L’iniziativa, tesa a promuovere tutto il settore, è organizzata dal Centro di educazione ambientale “Posidonia” di Ugento. Tra coloro che riceverano il premio: Maria Saponari, ricercatrice del Cnr di Bari che ha rilevato per prima la Xylella in Salento nel 2013; il comandante dei Vigili del fuoco di Lecce Antonio Panaro; il rettore dell'Università del Salento Fabio Pollice

UGENTO - Saranno molte le personalità a ricevere il Premio Extravergine in Puglia, evento giunto alla seconda edizione. Tra queste Maria Saponari, la ricercatrice del Cnr di Bari che ha rilevato per prima la Xylella in Salento nel 2013; il giornalista del TgR Puglia Gianluca Lovagnini per la sua attività di cronista sensibile al settore olivicolo; il comandante dei Vigili del fuoco di Lecce Antonio Panaro per l’attività di contrasto agli incendi compiuta nell’estate 2021, contribuendo a proteggere molto del paesaggio agricolo e naturalistico salentino; il rettore dell’Università del Salento Fabio Pollice in rappresentanza di un’istituzione che ricorda l’importanza di mettere la cultura al centro dei processi di sviluppo locale; Nicola Di Noia, direttore del Consorzio olivicolo nazionale Unaprol, la più consistente associazione del settore olivicolo nazionale; Mario Vadrucci, presidente della Camera di Commercio di Lecce per il sostegno offerto alle aziende locali dell’agroalimentare e in particolare a supporto dei sistemi a promozione e tutela dell’origine dei prodotti.

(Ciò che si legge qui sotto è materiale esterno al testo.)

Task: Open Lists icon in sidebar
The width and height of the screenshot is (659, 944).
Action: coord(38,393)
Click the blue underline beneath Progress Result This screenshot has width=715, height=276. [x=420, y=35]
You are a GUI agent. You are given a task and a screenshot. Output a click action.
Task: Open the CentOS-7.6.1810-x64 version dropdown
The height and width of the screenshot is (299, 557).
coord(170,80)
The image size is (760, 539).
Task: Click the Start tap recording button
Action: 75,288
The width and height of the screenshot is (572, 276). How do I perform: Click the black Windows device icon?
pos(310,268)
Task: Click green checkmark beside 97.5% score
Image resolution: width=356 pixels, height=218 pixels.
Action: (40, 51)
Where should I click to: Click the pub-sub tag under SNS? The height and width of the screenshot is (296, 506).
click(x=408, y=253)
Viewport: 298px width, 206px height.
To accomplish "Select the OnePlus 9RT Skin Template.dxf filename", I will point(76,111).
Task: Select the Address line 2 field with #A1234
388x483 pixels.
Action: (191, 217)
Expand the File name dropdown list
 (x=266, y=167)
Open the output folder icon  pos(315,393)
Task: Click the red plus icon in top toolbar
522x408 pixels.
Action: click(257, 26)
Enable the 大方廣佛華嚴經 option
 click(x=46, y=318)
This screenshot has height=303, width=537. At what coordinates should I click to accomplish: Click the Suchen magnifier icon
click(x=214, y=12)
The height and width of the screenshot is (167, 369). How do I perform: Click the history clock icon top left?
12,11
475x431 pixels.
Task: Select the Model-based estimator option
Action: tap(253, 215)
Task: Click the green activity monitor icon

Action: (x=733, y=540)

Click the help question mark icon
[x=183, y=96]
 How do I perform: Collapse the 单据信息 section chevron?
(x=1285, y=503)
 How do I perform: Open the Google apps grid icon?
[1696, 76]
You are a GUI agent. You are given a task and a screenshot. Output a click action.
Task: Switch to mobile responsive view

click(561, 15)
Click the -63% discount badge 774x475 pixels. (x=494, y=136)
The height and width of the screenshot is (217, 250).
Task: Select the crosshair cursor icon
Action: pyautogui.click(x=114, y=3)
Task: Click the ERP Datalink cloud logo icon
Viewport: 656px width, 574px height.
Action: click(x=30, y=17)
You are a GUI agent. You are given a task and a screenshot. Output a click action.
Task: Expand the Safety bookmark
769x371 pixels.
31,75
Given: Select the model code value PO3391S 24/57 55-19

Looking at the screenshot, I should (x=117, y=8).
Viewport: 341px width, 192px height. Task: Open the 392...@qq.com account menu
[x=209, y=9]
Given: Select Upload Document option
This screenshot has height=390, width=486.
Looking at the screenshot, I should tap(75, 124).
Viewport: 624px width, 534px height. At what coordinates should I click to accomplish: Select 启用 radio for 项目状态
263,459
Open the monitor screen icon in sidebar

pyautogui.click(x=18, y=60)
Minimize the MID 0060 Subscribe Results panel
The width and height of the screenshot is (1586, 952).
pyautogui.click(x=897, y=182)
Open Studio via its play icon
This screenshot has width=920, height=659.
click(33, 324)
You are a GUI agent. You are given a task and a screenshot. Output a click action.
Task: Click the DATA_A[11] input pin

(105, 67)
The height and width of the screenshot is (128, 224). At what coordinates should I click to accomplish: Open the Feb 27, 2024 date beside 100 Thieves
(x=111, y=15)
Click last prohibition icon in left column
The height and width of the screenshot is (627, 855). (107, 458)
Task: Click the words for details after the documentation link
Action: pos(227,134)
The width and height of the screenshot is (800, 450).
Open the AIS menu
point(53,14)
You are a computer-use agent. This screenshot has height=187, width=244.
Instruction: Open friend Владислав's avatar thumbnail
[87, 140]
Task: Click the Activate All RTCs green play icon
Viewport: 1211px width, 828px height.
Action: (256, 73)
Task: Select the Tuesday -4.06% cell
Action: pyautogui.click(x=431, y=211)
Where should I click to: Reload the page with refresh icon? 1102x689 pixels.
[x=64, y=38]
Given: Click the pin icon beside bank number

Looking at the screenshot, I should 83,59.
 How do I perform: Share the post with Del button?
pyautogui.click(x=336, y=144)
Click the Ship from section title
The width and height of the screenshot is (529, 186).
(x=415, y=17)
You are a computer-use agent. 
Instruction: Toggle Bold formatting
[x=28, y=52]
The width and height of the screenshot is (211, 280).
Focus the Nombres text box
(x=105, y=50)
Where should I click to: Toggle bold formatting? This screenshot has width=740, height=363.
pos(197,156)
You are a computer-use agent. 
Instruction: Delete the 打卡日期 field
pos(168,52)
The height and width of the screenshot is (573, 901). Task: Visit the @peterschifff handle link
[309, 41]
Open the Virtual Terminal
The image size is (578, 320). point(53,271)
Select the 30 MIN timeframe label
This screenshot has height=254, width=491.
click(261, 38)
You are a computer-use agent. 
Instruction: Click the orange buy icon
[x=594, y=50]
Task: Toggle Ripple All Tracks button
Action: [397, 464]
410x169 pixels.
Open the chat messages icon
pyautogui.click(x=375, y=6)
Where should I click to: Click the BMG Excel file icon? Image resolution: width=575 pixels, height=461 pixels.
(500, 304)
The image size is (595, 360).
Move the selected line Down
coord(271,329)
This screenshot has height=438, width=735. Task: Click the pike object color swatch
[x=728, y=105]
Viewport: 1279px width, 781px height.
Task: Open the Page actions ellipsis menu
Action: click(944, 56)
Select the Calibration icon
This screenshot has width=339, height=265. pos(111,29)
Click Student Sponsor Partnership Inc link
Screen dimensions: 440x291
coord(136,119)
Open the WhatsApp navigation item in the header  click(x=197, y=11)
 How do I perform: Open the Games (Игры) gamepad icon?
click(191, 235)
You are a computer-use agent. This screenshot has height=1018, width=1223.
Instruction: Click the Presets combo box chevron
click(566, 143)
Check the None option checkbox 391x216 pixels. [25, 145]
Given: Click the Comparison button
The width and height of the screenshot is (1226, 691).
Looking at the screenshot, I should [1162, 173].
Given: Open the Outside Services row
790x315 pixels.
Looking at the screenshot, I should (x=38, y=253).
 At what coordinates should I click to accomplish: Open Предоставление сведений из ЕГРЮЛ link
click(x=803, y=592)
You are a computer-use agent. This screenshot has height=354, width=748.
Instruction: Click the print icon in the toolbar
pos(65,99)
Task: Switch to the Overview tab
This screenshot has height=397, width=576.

L’appuntamento dedicato all’olivicoltura che produce, ricerca e informa si svolgerà sabato 12 marzo, alle ore 18.30 presso il Teatro Apollo di Lecce. 
A presentare la serata sarà la conduttrice Arianna Ciampoli, volto noto della Rai e di TV2000. Ogni premiato riceverà un’opera d’arte – una statuetta in legno d’ulivo realizzata dal maestro Vito Russo – per il contributo dato, su più fronti, al rilancio dell’olivicoltura, all’informazione sui temi inerenti il comparto olivicolo e in generale alla crescita del territorio. Un riconoscimento sarà riservato a quelle aziende olearie pugliesi che si sono distinte per aver contribuito a dare un nuovo impulso al settore in termini di innovazione, produttività e in particolare alla rigenerazione post Xylella.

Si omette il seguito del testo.